Она взяла его руку и провела ею по своей белой шее, потом по левой груди, задержавшись на ярко-красном соске.

– Вот этим, – словно подражая маленькой девочке, сказала она, надувая губы, – мы будем кормить нашего сиротку. Вот отсюда пойдет молочко…

Вдруг она с силой отбросила его руку и отвернулась.

– Что? – испуганно спросил он. – Точно, да?

Она полоснула его сузившимися глазами:

– Представь себе! Точней не бывает!

Навалилась на его подбородок белой грудью и обеими ладонями взяла его за горло.

– А может, мне тебя убить? Надоел ты мне!

Он попытался поцеловать ее, она звонко ударила его по лицу.

– Надоел!

Он вдруг понял, что она не шутит.

– Хорошо, – прохрипел он и завел ей руки за спину, – хватит драться! Я же с тобой не спорю.

– Что значит: не спорю? – спросила она.

– То и значит, – ответил он спокойно, – как ты хочешь, так и будет. Я уйду оттуда.

Вдруг она притихла, легла рядом и прижалась к нему. Леонид Борисович боялся пошевелиться.

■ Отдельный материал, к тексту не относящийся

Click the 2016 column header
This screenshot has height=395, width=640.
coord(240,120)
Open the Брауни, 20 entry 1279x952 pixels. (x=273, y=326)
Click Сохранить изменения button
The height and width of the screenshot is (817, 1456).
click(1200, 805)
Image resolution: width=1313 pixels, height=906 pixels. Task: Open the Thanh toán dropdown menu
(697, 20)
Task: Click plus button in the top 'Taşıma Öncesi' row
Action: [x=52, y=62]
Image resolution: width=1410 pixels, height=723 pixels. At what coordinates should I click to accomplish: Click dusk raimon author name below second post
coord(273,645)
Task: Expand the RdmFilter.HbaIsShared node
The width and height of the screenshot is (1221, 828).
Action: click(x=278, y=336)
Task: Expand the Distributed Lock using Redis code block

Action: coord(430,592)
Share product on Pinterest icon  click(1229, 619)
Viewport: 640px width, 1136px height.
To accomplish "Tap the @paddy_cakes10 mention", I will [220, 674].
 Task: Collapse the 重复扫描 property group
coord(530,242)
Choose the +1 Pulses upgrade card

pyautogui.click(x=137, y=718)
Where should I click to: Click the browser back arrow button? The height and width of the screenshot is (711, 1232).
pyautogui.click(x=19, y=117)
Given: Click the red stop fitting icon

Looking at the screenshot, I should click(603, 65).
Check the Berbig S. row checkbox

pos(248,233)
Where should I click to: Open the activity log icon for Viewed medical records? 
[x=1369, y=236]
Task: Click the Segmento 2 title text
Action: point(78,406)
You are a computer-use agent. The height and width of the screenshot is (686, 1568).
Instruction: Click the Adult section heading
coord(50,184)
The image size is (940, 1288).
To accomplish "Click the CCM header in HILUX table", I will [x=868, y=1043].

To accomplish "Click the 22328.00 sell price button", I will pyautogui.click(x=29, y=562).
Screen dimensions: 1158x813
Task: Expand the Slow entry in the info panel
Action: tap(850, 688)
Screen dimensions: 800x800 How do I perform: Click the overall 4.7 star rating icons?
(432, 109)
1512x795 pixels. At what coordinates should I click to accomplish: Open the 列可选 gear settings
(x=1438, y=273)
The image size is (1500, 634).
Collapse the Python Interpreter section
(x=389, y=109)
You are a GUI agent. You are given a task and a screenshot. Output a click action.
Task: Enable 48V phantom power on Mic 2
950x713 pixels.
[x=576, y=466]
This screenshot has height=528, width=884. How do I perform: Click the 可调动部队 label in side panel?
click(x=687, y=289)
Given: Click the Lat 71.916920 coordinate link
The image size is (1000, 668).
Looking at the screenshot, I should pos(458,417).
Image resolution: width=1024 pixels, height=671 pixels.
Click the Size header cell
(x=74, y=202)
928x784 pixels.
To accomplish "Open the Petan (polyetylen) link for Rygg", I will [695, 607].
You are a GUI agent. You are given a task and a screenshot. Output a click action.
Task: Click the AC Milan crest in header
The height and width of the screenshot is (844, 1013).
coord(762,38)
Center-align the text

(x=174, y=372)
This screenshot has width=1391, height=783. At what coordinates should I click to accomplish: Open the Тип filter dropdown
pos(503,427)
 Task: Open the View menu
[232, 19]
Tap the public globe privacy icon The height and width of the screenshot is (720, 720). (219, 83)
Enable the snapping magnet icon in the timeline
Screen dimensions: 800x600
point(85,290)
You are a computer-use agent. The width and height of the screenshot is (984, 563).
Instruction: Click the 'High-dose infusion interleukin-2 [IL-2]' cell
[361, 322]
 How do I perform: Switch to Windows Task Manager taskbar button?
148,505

– Учти, – глухо сказала она, – это не я попросила, это ты решил.

Он начал расстегивать рубашку, делая вид, что не торопится.

– Да быстрее же! – прошептала она и укусила его щеку горячими губами. – Быстрее!

* * *

…А, Пушкино уже. До чего ему знаком этот перрон, словно бы и не прошло восьми лет. Киоск с газетами. Так. Жизнь поменялась, пишут про другое, ему наплевать, у него свои дела. Пирожки местной выпечки. Раньше мясные продавали по двадцать, капустные – по десять. Теперь деньги другие, пирожки те же. Взял два мясных с непрожаренным луком. Вкусно, горячие.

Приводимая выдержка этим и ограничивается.